Text passage:
---
Today I brought my old amplifier to a repair shop, because the socket for the phono input was doing weird stuff. I talked to the guy on the phone beforehand. Yes, of course he can fix it, he can fix anything. Of course, he’ll give me an estimate what it costs. So I unplug my amplifier, wrap it in bubble plastic, and step on my bike, and 1500 meters further, in between a vegan restaurant and a shop selling exclusive designer bags, is a dusty shop full of cables, spare parts, and reassembled hifi equipment.

I step in, and an elder guy in a blue coat with glasses comes from the repair room behind the counter “ah, you phoned. Let me see her”. He carefully unwraps my amplifier, and, almost caressing it, immediately brings it to the repair room, starts plugging it in, wobbles with the knobs, and agrees with me, yes, the old stuff is so much more reliable and long-lasting then the new stuff. IF you take care of it. And he starts telling me anecdotes about what he all found in amplifiers and tape decks. He quickly gives a preliminary diagnosis of the problem, and tells me, he’ll phone me tomorrow to give an estimate of the costs, and how long it will take. Repairing will be quick, but waiting for spare parts might take a bit. I immediately feel like my amplifier is in good hands, and tell him about the old Thorens record player I recently got and which needs a bit of love (& cleaning).
---
Provided material:
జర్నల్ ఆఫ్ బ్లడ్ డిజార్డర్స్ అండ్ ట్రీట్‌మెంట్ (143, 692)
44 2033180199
---
Tasks:
- 1) From the repair shop text, copy word for word the part that opens with "Today I brought" and closes with "reassembled hifi equipment.".
- 2) Answer these about the repair shop text:
(a) How far did the bike ride to the shop cover?
(b) What color coat was the man who came from the repair room wearing?
(c) What brand of record player did the writer recently get?
The material has no connection to the repair shop text.

Solutions to the problems:
- 1)
Today I brought my old amplifier to a repair shop, because the socket for the phono input was doing weird stuff. I talked to the guy on the phone beforehand. Yes, of course he can fix it, he can fix anything. Of course, he’ll give me an estimate what it costs. So I unplug my amplifier, wrap it in bubble plastic, and step on my bike, and 1500 meters further, in between a vegan restaurant and a shop selling exclusive designer bags, is a dusty shop full of cables, spare parts, and reassembled hifi equipment.

- 2)
(a) 1500 meters
(b) Blue
(c) Thorens